Aún así, no nos podemos quejar porque es un sol de bebé. Es tranquilo, risueño, simpático... Me alegra el corazón cuando llego a casa del trabajo y dá un saltito de contento. Luego, la tarde me la paso haciéndole monerías y me llena de felicidad cuando escucho su risa contagiosa. Cuando tengo cosas que hacer, no le importa estar en la hamaquita un buen rato. Lo que no quiere bajo ningún concepto es que le dejen solo. Le gusta ver y oir jaleo a su alrededor, y me sigue con la mirada mientras cocino, o mientras me estoy arreglando en el baño, como si no quisiera perderse nada. Le encanta que le canten y que le hagan los cinco lobitos, y ya quiere alcanzarlo todo, tanto que a veces mueve el bracito arriba y abajo como un guardia de tráfico y nos partimos de risa. La tele le fascina, y si está encendida, no hace caso a nada más, así que procuro ponerle de espaldas para que no la vea... Aunque últimamente esto tampoco funciona.
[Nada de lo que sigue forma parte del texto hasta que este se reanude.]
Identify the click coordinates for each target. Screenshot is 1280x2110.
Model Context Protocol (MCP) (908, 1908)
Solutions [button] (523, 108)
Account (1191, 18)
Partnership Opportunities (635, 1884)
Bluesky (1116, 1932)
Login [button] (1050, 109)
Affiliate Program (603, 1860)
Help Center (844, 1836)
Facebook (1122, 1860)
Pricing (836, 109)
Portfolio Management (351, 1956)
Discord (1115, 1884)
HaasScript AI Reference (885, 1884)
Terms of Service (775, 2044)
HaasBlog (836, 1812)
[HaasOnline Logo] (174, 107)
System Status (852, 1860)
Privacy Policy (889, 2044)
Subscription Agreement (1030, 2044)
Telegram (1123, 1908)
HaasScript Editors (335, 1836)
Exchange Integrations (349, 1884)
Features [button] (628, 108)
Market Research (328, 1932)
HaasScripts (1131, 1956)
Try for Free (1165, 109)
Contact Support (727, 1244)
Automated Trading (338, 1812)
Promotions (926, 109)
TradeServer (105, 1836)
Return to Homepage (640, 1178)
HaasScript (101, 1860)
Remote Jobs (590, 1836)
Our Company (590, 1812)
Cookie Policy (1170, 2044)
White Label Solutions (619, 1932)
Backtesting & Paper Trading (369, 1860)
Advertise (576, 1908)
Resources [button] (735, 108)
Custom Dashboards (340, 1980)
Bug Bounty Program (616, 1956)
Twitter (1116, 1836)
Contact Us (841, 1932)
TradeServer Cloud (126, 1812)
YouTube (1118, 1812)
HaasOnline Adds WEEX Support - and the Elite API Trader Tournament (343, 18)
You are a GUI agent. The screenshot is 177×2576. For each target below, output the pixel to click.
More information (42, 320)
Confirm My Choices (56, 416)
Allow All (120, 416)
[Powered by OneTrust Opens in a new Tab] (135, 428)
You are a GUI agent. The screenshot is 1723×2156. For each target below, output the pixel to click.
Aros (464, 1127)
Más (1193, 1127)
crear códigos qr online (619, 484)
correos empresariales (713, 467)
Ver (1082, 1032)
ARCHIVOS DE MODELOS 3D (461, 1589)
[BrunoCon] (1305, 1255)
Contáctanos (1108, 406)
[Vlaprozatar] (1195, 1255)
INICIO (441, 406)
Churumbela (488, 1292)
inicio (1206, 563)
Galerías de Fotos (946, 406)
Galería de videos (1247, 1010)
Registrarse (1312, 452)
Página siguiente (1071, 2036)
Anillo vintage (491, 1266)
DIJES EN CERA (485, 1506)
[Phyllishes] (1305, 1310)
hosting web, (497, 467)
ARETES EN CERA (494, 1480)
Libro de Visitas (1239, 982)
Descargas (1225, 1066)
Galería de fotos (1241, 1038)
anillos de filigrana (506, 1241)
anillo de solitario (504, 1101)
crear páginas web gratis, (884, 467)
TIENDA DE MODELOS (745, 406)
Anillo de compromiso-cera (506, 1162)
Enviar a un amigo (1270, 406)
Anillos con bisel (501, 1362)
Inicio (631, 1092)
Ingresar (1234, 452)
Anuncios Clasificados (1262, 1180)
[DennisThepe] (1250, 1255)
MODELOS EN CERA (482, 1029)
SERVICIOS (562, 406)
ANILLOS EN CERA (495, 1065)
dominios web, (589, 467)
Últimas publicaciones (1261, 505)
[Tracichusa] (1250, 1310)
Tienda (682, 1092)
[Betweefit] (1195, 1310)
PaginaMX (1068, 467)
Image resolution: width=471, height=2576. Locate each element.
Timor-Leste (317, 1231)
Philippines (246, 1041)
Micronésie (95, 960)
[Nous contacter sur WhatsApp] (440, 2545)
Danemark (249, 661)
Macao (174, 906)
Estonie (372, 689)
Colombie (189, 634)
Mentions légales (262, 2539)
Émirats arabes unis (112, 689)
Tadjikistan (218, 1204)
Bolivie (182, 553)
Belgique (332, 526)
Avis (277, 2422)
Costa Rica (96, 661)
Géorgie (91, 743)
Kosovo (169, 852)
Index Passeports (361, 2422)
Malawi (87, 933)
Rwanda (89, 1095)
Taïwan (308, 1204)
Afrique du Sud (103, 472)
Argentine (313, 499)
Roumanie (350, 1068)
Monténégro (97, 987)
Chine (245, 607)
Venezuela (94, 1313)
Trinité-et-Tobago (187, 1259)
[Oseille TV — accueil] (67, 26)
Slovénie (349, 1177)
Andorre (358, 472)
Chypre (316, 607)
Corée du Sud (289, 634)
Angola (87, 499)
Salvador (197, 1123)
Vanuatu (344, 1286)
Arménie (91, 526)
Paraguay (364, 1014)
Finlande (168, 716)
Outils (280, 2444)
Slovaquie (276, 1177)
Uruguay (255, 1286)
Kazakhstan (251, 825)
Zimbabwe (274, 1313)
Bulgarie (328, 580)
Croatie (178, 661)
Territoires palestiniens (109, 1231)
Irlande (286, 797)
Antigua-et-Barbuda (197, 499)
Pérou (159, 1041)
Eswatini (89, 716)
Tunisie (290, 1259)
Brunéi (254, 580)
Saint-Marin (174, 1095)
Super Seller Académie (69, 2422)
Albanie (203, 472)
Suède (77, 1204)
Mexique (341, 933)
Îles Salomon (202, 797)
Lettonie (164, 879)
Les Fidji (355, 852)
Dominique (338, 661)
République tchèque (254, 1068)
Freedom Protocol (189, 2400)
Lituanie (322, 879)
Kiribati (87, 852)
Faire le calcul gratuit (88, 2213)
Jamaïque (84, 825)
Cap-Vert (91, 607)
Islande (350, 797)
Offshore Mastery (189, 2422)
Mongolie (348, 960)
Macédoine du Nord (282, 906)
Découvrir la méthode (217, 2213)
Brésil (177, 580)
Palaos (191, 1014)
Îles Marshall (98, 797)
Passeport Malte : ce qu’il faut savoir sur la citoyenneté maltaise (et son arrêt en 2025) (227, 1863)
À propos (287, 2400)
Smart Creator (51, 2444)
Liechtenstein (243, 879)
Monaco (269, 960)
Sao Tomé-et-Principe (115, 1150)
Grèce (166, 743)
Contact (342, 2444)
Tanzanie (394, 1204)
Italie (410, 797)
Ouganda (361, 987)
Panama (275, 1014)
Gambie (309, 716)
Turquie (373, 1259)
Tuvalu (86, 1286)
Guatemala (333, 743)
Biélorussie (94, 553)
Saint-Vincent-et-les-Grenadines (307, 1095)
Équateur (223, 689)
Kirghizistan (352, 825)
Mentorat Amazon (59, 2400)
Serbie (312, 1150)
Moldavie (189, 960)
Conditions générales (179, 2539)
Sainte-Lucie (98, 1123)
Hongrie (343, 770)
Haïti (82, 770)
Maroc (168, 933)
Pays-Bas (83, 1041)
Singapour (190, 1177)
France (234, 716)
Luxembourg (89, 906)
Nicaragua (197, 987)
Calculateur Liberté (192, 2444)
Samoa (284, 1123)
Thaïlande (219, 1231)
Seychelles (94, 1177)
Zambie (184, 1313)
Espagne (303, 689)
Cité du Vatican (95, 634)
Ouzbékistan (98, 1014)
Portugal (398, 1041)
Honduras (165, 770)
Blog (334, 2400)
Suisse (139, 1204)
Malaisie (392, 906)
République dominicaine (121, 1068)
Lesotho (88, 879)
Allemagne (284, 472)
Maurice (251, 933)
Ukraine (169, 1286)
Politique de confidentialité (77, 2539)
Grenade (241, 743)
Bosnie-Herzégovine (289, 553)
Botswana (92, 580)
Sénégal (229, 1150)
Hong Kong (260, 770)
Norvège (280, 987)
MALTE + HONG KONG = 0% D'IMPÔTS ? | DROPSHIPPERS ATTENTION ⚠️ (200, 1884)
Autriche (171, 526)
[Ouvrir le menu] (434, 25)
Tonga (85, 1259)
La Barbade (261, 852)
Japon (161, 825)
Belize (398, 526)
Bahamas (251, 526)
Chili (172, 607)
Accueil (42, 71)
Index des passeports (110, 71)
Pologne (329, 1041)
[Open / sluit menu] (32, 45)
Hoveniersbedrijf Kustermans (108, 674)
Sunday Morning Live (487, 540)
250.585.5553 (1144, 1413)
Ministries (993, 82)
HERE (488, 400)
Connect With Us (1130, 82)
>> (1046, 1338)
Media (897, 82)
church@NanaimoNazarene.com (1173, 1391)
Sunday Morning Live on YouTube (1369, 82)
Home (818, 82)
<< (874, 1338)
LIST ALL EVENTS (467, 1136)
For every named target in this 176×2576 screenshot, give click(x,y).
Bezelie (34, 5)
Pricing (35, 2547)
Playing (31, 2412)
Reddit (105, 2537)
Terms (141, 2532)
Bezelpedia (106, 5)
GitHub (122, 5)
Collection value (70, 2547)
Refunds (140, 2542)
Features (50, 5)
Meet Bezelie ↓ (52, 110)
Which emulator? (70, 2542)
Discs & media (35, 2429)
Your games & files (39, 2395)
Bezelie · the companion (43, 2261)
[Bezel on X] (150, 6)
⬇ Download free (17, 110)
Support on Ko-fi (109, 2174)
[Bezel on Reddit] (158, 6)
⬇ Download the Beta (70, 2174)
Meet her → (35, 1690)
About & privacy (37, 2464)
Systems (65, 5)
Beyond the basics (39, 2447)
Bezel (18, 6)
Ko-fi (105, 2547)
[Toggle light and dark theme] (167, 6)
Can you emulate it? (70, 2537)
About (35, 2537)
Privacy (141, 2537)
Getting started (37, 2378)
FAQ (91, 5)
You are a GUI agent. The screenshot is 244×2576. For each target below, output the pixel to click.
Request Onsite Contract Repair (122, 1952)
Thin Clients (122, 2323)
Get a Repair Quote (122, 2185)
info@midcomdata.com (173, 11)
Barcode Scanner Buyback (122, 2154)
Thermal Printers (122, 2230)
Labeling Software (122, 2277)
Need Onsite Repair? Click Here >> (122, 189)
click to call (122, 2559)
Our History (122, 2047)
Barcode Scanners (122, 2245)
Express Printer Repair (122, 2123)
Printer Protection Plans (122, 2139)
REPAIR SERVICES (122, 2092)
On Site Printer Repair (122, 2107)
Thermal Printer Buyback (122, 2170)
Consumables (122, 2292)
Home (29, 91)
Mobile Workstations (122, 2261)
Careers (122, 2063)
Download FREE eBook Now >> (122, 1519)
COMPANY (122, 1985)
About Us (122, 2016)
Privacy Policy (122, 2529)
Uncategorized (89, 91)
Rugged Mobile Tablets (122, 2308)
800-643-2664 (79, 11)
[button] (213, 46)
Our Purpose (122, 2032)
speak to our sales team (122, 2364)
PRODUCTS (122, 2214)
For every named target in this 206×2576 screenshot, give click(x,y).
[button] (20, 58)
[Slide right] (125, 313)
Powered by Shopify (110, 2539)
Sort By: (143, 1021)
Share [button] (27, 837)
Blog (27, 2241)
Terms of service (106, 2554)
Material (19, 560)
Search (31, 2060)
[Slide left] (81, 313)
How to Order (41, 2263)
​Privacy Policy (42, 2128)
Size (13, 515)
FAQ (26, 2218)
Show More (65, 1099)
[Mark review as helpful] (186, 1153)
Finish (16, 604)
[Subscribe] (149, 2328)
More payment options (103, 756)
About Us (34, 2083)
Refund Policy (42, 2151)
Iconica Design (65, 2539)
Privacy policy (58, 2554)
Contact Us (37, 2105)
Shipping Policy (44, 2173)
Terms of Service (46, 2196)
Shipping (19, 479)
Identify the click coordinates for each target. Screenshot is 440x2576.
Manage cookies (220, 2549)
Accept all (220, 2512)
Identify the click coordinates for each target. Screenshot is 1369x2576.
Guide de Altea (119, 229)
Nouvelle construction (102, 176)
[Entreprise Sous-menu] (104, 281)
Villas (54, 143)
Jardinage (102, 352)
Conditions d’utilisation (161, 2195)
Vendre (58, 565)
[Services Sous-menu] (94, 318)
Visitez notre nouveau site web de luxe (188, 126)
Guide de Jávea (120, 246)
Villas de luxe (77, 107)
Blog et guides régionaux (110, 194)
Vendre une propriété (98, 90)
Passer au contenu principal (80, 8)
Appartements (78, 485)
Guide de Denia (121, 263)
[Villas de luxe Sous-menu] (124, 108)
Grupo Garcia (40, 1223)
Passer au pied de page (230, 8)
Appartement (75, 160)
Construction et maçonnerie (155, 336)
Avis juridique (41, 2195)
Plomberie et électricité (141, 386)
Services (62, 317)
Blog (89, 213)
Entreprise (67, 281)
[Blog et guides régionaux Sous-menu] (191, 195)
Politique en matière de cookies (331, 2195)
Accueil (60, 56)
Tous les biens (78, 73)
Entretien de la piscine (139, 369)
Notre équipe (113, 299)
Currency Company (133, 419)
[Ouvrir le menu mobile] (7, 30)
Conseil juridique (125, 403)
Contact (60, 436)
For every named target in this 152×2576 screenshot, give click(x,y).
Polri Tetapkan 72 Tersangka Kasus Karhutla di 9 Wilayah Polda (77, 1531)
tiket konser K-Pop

jueves, 20 de noviembre de 2008

Primera Papilla: Manuel 1-Mamá 0

El post que publico a continuación lo escribí el martes pero no he podido colgarlo hasta ahora porque no teníamos internet estos días. Las obras de la fachada de mi edificio impide que podamos coger la señal wifi cortesía de nuestros vecinos y amigos, Rut y Sergio (de quienes hablaré en otro post que tengo en la cabeza)

Martes, 18 de noviembre:

Hoy le he dado a Manuel su primera papilla. Bueno, en realidad lo he intentado, porque se ha tomado aproximadamente tres cucharadas y media. El resto se ha quedado en el babero, en su cara y, claro está, en su nuevo y flamante recipiente con dibujos de muñequitos. Según el papelito que me dio la pediatra, la papilla de frutas se incorpora a los cinco meses y medio, y se empieza por el zumo de una naranja y medio plátano, para después ir incorporando otras frutas a razón de una por semana (primero la manzana, después la pera… etc). Pues bien, la primera papilla no le ha gustado nada y después de media hora de infructuosos intentos con la cuchara le he preparado un biberón que se ha zampado en tres minutos. Mañana probaremos de nuevo.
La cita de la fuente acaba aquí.